Nick Hilliard wrote :
Personally - and I say this as an IXP operator who has had yet another
week-end ruined due to prolonged DDoS problems on an IXP
fabric - I don't think this is an appropriate document for standards track,
or even for publication as an RFC. The reason for this
is that section 3.4 creates the expectation that IXPs could or should be
involved in facilitating blackholing of IP addresses.
I'm with you here. I have never been an IXP operator myself, but I think it's a
bad idea that IXPs themselves get involved in the blackholing business. I habe
been very specific in the CBBC FAQ (1) that it was not something I thought IXPs
should use.
It's not just DDoS that will be targeted here.
Correct. Although some blackholing by _participants_ in an IXP could be useful,
for the layer 9 issues you mentioned earlier it makes total sense that the IXP
itself would not be involved. Maybe a route-server operated by a completely
independent third party.
Job Snijders wrote :
This is a stifling argument. A blackhole mechanism is already today
standardized as RFC 5635. This draft merely exists to standardize a codepoint.

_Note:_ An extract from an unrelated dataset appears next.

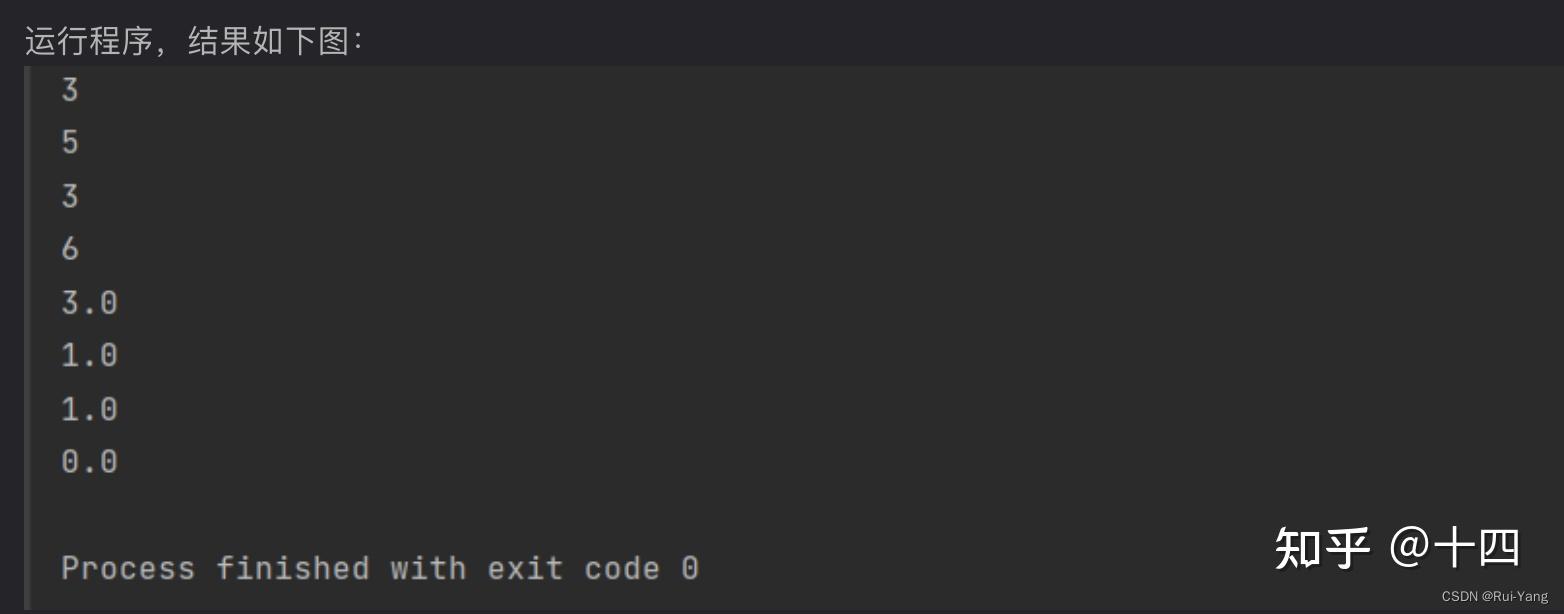
Task: Click the word "exit" in the status line
Action: (525, 568)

I have to disagree. This drafts does more than to standardize a codepoint, it
creates a community with global significance. If the draft was about
standardizing the :666 part of it, I could support it (with the removal of 3.4).
As of RFC5635, I thought it was a step in the right direction. A draft that
reserves 1 digit in the community for BCP38 control (including a "don't care"
option) and some other of the remaining digits in the community for some other
knobs regarding the reason for blackholing would be the way to go, IMHA.
Michel.
(1) http://arneill-py.sacramento.ca.us/cbbc/